The system is not just answering questions. It is building an operational trail that supports analytics, debugging, and product learning. Logging allows the platform to measure how often queries are grounded, how confidence is distributed, how many chunks are typically retrieved, and where the product may need improvement.

That kind of visibility becomes increasingly important as the assistant moves from prototype to production-like use.

A system shaped around trust benefits from being inspectable not only by users, but also by its builders.

Why the response model matters

The route returns:

python
return AskResponse(**result)

That line does more than wrap a dictionary.

It ensures that the final payload matches the product contract. The response model becomes a clean boundary between backend complexity and frontend usability.

The frontend does not have to guess what fields are available or what shape the answer will take. It can rely on a stable structure:

  • answer
  • citations
  • grounded
  • confidence

That stability matters. It lets the frontend render message content, confidence badges, grounded-versus-ungrounded states, and the evidence panel without extra negotiation or brittle parsing logic.

This is another way the endpoint supports trust. Predictable data contracts make the whole system easier to understand and evolve.

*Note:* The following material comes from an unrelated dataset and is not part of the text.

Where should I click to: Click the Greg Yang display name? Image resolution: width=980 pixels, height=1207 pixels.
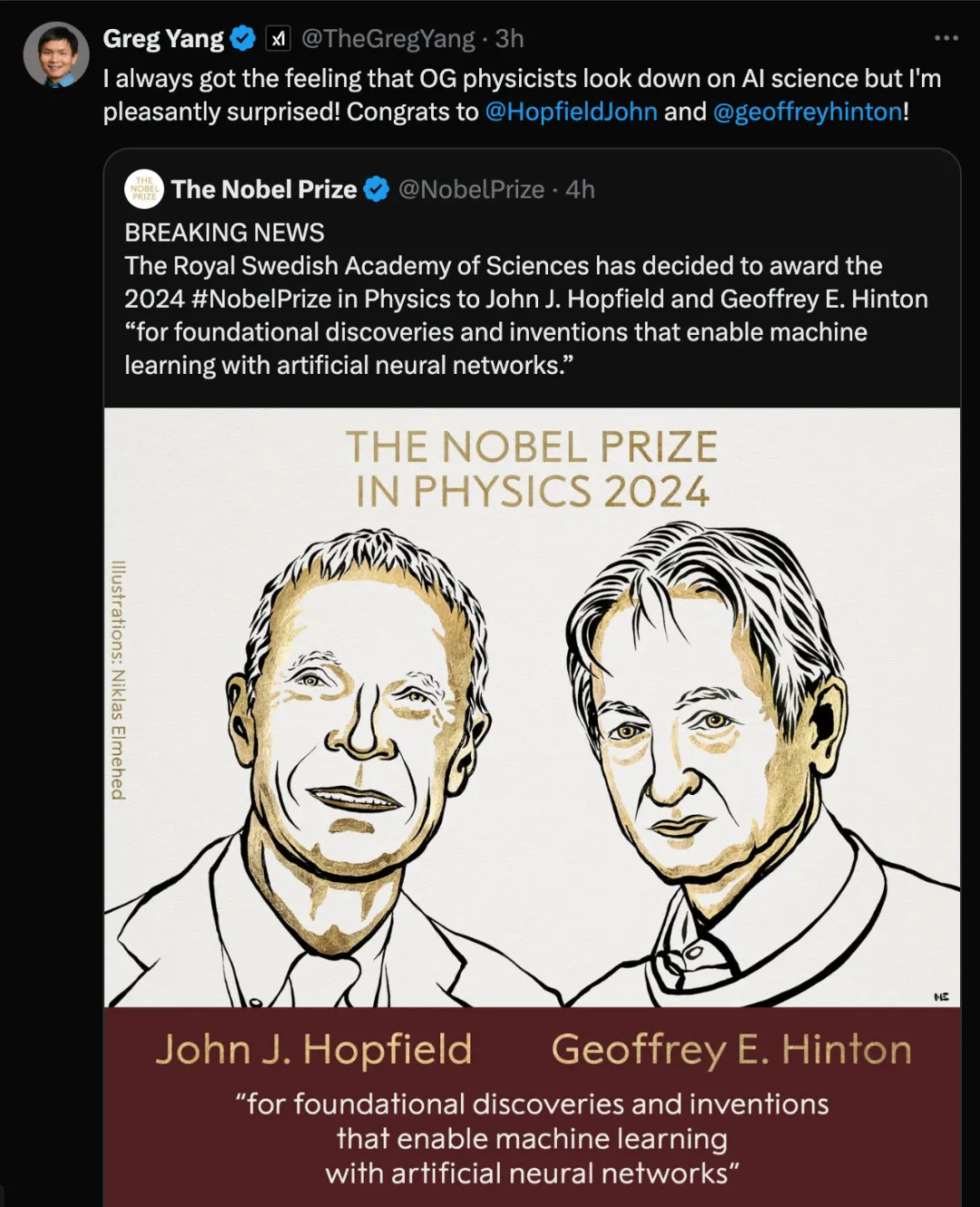(x=163, y=38)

The full request lifecycle

When viewed as a sequence, the endpoint flow is clear:

text
POST /api/ask → validate request → authenticate user → retrieve relevant chunks → evaluate evidence quality → generate grounded answer or abstain → log the interaction → return structured response

That clarity is worth preserving.

A lot of AI systems become harder to maintain because their core flows are conceptually simple but structurally messy. EviVault aims for the opposite. The flow remains straightforward, and the code structure reflects that simplicity as closely as possible.

Why this route reflects the larger product philosophy

The /ask endpoint is a good example of how the project thinks about AI product design more broadly.

It does not treat the model as the center of everything. It treats the full pipeline as the product:

  • validated input
  • authenticated access
  • user-scoped retrieval
  • evidence-aware answer logic
  • structured output
  • operational traceability

That orientation matters.

A grounded assistant is not just a prompt attached to a vector store. It is a system with explicit layers and responsibilities. The endpoint is where those layers meet, so its design reveals a lot about the seriousness of the architecture.

In EviVault, the route shows restraint. It coordinates rather than overreaches. That is a good sign in systems meant to be maintainable.

What this part of the project taught me

Building the /ask flow reinforced a few practical lessons.

First, orchestration is its own design problem. A strong product needs a clean path that connects its layers without collapsing them into one another.

Second, thin endpoints are usually better endpoints. When routes remain focused on coordination, the system becomes easier to test, understand, and extend.

Third, schemas and response models matter more than teams sometimes realize. They help turn a backend workflow into a stable product interface.

Fourth, logging should be built into the main interaction flow, not bolted on later. Trustworthy systems benefit from having a record of how they behave in practice.

FInal Thoughts

The /ask endpoint is where EviVault’s document intelligence pipeline becomes a user-facing product.

It accepts a question, routes it through retrieval and answer logic, respects user access boundaries, records what happened, and returns a structured response that the interface can render with evidence and trust signals intact.

That may sound like a standard API responsibility, but the way the route is assembled matters.

In a grounded RAG system, reliability does not come only from good retrieval or careful prompting. It also comes from clean orchestration.

The endpoint should not try to do everything.

It should connect the right parts, clearly.